▶ Your objective: Please output exactly the lines from the one that holds "Image resolution: width=1204" through the final line of the data, and nothing else; leave out any pictures.

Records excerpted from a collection

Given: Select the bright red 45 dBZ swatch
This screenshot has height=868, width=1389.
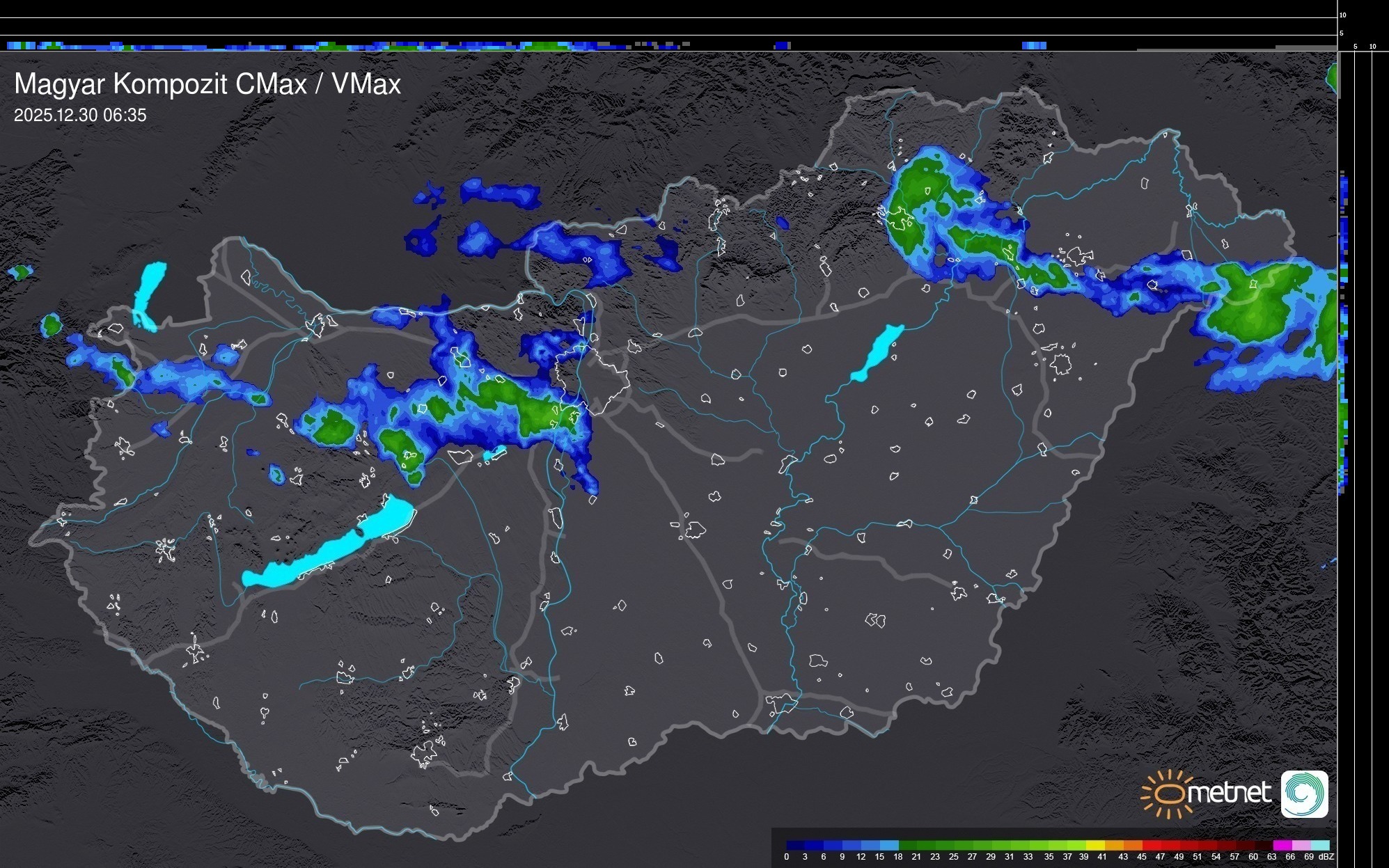Looking at the screenshot, I should [1152, 845].
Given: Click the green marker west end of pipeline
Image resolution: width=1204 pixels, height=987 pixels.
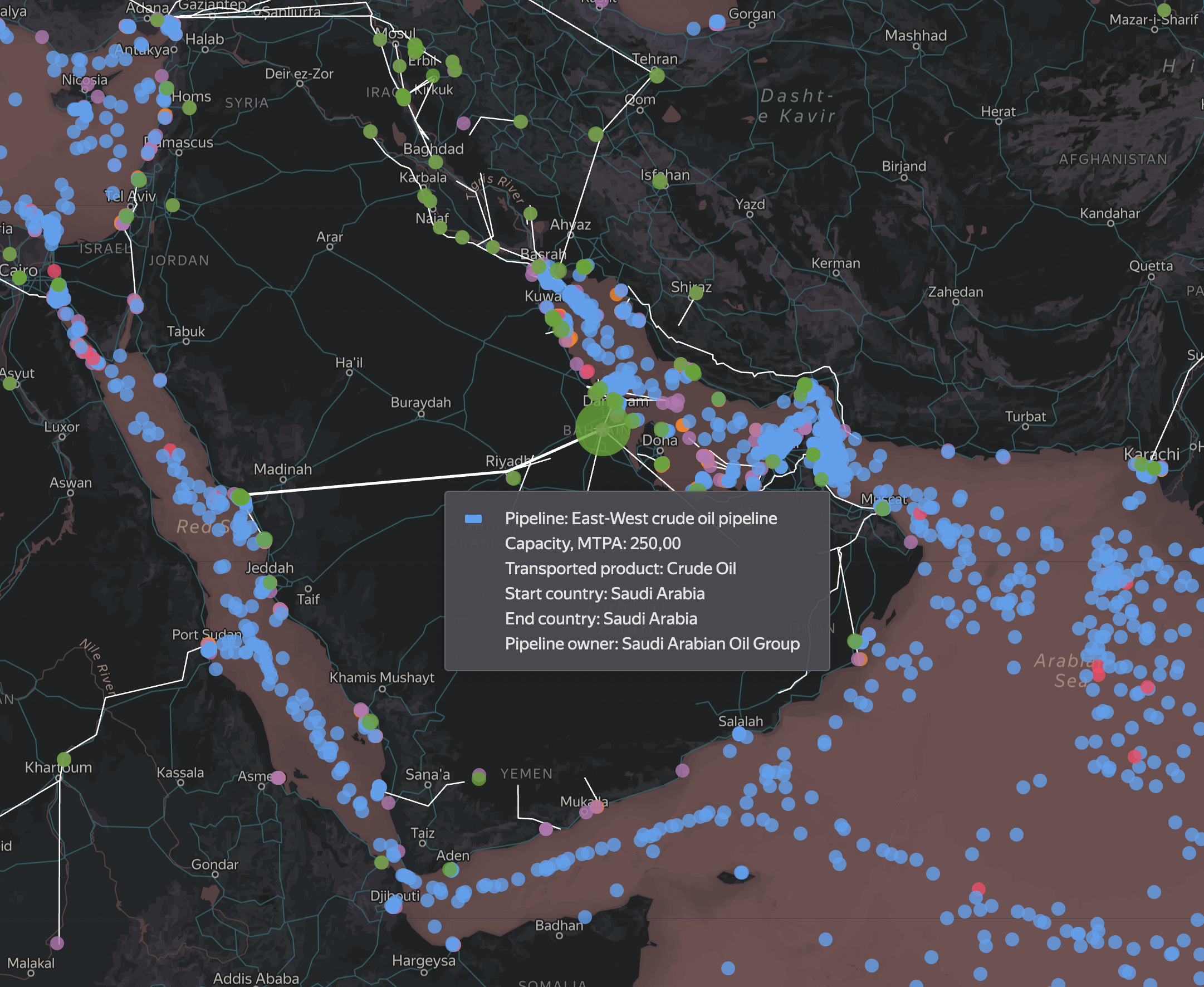Looking at the screenshot, I should (x=241, y=497).
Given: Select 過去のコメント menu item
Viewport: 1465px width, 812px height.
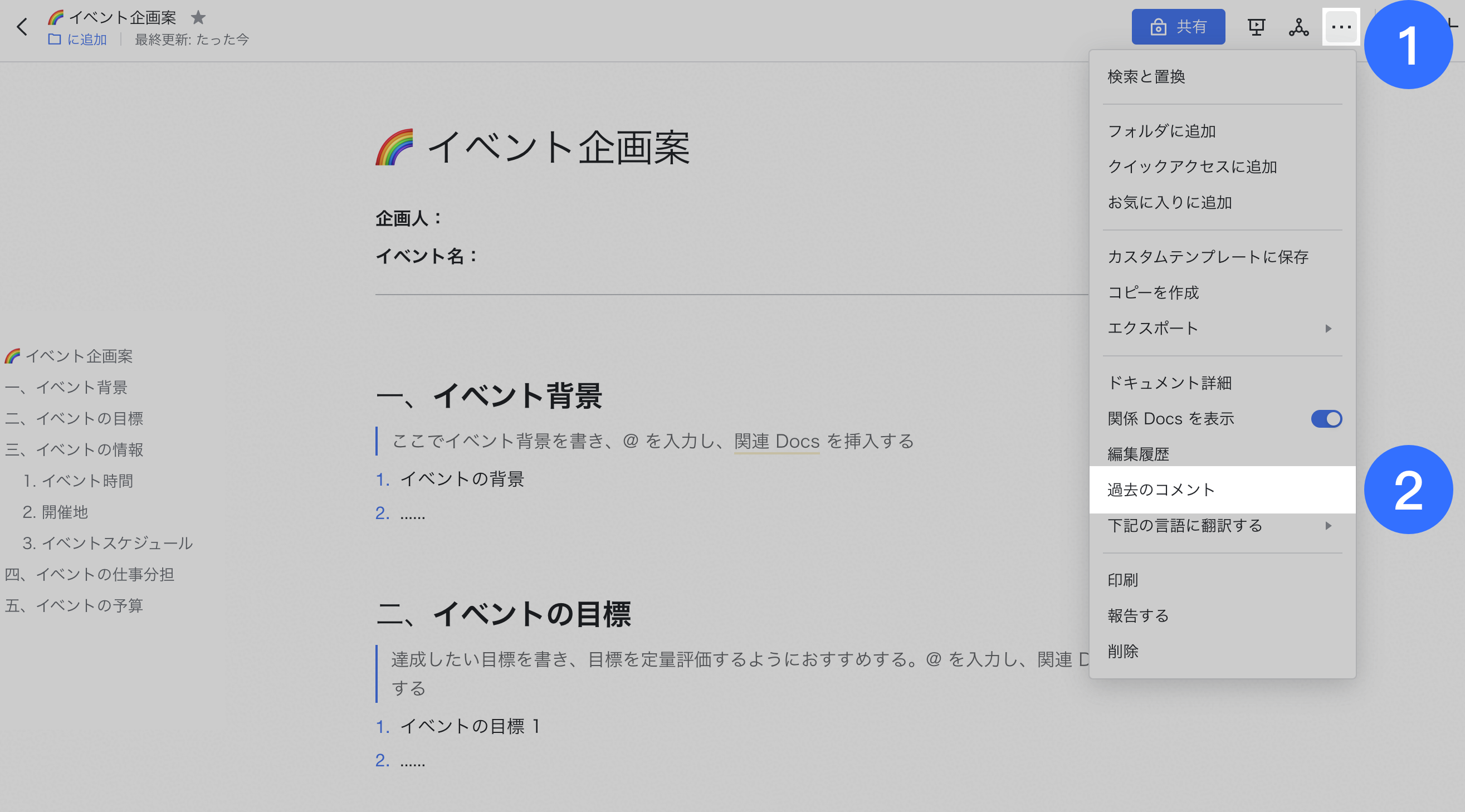Looking at the screenshot, I should click(1161, 490).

▶ Written reply:
Image resolution: width=1204 pixels, height=987 pixels.
Looking at the screenshot, I should (x=241, y=497).
Given: Select 過去のコメント menu item
Viewport: 1465px width, 812px height.
Looking at the screenshot, I should click(1161, 490).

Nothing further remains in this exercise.